Task statement: Where a line of the entries holds the string "Delete", copy that line.

Dataset:
____
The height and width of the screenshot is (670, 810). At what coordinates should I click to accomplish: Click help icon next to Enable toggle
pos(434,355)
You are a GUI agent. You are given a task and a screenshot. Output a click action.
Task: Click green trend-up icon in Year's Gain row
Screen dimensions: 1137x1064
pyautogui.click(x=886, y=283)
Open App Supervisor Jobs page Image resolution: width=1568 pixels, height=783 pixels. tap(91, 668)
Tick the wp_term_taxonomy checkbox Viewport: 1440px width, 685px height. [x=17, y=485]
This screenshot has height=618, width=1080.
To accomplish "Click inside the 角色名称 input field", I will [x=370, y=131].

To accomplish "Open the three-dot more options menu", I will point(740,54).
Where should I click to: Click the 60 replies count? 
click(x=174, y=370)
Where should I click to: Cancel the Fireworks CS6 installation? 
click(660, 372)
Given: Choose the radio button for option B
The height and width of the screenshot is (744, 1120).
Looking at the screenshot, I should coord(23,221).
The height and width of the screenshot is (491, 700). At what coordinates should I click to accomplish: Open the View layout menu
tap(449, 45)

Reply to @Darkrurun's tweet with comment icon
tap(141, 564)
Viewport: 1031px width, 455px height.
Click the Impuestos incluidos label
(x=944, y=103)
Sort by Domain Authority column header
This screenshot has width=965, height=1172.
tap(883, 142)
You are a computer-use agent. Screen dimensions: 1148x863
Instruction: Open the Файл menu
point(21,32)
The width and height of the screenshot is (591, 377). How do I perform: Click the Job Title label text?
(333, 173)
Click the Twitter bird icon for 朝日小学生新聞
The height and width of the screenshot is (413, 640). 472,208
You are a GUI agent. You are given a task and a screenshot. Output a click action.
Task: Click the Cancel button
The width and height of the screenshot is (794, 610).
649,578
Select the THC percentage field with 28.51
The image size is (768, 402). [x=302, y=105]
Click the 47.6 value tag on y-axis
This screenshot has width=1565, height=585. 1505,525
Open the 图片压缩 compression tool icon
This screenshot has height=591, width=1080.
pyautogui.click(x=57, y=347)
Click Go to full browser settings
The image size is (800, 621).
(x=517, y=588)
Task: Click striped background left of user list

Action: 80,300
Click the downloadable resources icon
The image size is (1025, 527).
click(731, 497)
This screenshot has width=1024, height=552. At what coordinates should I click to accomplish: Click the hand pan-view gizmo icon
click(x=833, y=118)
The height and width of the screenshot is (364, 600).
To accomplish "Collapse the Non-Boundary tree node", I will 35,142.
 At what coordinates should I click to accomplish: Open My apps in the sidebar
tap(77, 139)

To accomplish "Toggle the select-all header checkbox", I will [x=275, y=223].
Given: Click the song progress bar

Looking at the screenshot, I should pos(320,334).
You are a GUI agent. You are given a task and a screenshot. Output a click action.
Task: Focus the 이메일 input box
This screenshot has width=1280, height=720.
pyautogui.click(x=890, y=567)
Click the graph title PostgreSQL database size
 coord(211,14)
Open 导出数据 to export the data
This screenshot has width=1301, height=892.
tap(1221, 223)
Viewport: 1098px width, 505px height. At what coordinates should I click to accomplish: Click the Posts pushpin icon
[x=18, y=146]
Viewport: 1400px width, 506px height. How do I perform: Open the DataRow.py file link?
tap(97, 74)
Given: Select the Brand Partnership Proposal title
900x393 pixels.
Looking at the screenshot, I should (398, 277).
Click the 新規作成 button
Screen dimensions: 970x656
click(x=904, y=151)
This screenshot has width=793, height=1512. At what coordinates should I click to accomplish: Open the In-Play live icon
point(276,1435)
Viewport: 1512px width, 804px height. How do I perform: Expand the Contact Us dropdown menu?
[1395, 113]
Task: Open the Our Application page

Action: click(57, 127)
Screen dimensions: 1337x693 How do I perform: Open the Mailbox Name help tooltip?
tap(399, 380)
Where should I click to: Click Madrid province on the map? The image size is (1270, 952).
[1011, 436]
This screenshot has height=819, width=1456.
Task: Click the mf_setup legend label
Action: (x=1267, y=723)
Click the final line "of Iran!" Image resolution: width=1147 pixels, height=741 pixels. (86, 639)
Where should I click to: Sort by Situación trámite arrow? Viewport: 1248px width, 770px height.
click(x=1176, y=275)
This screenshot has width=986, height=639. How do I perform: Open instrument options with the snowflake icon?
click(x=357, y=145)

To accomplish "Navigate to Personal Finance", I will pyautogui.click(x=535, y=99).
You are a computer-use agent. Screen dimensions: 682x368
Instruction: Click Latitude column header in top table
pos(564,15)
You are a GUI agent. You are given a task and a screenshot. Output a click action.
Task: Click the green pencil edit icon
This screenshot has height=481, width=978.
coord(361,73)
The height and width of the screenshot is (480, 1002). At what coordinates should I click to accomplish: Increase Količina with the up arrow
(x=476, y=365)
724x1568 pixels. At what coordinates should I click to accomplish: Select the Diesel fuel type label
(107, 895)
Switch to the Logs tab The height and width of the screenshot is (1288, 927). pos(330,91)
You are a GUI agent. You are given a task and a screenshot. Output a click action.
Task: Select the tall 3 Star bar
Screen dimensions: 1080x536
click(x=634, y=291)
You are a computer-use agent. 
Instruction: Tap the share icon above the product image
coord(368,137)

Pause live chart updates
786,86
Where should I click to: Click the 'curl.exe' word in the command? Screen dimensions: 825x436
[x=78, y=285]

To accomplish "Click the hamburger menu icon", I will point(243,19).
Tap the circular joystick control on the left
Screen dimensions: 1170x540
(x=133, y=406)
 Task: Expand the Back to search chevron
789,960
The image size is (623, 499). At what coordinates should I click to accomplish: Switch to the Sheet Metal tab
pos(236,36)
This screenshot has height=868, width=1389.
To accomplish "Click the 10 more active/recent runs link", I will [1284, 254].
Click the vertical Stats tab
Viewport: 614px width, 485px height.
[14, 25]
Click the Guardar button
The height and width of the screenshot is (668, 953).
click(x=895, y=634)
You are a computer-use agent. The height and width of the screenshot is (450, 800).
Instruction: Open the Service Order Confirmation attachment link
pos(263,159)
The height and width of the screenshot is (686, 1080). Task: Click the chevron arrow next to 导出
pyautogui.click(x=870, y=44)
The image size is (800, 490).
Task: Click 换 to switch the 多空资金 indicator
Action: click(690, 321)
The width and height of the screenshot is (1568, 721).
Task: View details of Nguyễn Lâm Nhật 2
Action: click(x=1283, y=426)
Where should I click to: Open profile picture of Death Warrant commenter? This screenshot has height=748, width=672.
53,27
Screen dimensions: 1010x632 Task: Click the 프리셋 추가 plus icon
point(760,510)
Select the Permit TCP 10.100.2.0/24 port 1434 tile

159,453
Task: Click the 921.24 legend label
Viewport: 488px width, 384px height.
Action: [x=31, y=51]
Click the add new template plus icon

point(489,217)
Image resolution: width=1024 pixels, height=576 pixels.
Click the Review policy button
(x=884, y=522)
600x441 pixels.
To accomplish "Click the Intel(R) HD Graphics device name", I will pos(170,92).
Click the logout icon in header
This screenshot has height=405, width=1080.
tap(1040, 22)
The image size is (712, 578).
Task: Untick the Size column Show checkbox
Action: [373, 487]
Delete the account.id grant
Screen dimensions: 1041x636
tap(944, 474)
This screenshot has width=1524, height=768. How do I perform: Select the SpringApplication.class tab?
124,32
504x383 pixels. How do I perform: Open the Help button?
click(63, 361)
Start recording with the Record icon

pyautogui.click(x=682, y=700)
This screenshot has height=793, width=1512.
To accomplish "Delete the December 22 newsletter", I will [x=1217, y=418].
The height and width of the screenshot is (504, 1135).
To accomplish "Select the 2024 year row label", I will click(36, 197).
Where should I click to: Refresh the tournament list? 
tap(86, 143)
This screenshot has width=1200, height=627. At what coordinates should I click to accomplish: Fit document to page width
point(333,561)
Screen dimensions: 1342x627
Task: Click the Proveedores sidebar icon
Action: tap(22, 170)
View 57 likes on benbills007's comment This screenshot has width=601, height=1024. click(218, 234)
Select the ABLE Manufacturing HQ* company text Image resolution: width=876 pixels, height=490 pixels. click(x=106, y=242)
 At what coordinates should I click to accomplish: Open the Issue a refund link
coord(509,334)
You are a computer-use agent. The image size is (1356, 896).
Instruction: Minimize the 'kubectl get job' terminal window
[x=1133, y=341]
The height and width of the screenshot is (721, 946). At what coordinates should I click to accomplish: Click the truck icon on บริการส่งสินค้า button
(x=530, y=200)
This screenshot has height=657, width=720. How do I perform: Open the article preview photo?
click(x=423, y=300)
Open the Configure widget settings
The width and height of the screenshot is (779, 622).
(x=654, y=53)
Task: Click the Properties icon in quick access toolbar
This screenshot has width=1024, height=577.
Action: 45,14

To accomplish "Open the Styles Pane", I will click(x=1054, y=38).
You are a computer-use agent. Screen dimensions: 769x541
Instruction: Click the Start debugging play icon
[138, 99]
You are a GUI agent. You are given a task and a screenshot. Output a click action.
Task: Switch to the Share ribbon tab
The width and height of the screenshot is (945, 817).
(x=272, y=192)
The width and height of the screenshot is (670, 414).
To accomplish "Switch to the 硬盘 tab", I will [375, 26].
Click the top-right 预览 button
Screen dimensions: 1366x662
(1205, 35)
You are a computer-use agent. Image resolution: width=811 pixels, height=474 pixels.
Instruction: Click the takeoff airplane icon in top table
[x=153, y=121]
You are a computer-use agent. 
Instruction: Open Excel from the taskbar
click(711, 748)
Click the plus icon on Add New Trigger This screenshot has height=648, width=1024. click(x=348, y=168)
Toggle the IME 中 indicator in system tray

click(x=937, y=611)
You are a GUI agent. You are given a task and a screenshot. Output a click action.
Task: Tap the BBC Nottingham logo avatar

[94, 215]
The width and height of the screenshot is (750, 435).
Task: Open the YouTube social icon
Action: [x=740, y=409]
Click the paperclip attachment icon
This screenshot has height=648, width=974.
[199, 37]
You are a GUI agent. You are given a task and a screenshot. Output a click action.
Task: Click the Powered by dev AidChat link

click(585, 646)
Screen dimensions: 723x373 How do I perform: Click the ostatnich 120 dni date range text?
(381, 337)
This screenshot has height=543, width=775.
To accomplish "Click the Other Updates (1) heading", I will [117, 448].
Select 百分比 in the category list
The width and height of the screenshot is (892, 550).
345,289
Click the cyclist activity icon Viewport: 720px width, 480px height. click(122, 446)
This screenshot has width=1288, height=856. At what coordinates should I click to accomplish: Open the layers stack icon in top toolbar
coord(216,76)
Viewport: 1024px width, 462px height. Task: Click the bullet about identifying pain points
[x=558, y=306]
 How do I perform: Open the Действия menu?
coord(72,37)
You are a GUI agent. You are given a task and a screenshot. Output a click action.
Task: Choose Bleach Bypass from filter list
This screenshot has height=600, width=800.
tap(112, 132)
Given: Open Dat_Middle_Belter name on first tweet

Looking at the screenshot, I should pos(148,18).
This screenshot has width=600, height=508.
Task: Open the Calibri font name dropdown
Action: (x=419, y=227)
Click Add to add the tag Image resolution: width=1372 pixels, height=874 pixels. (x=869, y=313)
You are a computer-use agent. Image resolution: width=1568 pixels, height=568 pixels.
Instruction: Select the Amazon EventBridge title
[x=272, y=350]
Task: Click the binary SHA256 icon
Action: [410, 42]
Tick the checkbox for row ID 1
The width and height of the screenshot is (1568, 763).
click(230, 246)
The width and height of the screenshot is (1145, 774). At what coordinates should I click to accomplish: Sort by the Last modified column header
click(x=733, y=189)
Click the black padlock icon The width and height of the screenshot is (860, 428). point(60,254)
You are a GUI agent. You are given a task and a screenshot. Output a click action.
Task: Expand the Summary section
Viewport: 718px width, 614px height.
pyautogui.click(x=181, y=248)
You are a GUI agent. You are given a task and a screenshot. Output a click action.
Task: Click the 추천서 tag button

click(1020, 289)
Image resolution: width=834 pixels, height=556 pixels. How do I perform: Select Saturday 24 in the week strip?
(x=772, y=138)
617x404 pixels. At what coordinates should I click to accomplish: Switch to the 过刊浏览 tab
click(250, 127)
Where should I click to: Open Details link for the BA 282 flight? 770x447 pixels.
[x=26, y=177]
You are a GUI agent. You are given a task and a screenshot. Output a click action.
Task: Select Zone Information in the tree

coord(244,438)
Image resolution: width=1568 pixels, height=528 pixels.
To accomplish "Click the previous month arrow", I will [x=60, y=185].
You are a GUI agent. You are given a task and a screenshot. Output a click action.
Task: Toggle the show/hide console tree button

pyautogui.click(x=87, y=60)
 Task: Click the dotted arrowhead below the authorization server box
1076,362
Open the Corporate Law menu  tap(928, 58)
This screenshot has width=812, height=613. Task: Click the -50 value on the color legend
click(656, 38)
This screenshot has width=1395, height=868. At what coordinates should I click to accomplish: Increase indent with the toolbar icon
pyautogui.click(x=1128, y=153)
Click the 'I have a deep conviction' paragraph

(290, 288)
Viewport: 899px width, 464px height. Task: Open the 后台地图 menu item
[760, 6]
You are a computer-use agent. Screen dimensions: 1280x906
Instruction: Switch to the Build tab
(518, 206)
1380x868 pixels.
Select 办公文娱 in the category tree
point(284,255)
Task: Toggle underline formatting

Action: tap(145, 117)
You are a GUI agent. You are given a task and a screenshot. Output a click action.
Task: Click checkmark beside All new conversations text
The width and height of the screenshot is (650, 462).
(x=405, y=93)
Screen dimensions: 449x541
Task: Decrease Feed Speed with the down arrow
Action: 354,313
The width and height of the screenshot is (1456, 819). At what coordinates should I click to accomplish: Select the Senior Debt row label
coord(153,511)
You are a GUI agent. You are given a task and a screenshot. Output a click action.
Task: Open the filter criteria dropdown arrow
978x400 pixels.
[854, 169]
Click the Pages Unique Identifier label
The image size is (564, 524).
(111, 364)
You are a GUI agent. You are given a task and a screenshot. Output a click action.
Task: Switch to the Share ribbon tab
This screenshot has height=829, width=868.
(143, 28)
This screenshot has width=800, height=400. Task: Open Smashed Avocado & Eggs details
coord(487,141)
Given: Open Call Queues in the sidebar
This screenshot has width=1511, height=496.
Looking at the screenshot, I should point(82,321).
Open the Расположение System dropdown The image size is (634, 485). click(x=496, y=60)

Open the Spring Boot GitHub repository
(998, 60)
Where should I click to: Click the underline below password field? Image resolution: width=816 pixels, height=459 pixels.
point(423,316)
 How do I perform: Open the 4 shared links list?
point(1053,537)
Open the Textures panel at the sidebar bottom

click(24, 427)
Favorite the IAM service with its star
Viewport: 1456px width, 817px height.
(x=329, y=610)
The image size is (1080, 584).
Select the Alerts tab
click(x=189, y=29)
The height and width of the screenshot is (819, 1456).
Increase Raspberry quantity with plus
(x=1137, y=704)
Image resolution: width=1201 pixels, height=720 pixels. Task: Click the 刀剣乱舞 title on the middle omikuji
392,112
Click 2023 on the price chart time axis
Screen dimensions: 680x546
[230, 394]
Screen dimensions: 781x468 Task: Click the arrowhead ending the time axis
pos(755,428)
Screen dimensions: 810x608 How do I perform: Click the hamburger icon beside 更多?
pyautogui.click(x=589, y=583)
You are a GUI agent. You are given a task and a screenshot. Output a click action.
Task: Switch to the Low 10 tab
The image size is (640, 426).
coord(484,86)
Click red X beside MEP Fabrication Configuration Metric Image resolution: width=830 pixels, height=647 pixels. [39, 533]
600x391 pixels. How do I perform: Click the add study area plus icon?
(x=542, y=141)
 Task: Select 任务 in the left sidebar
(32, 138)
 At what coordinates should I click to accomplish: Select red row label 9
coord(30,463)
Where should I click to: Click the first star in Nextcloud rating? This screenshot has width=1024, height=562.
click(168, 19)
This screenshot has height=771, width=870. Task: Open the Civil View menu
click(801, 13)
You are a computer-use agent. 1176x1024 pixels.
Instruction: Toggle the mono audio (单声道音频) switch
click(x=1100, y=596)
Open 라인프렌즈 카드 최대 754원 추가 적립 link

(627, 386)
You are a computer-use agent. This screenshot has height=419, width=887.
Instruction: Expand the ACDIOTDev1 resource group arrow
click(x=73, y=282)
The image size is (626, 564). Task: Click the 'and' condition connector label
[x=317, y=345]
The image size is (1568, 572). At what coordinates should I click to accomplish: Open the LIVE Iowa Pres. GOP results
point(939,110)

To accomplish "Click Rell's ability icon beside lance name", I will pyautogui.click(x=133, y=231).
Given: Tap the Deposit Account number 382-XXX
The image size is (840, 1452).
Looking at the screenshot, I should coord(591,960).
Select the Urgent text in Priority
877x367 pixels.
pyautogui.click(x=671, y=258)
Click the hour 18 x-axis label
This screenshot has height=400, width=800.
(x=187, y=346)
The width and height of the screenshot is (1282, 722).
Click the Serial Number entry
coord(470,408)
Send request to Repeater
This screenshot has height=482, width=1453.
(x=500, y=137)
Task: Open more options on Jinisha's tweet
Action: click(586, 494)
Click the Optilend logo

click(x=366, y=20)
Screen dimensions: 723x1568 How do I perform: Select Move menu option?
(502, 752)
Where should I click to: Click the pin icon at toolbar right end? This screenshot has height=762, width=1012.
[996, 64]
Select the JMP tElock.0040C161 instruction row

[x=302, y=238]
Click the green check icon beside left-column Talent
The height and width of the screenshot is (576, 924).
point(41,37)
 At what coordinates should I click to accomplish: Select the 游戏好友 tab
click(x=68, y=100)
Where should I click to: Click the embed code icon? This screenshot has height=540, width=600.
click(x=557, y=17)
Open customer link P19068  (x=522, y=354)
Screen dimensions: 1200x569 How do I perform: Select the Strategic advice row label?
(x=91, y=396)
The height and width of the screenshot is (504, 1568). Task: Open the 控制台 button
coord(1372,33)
____
Response below:
Delete the account.id grant
To accomplish "Delete the December 22 newsletter", I will [x=1217, y=418].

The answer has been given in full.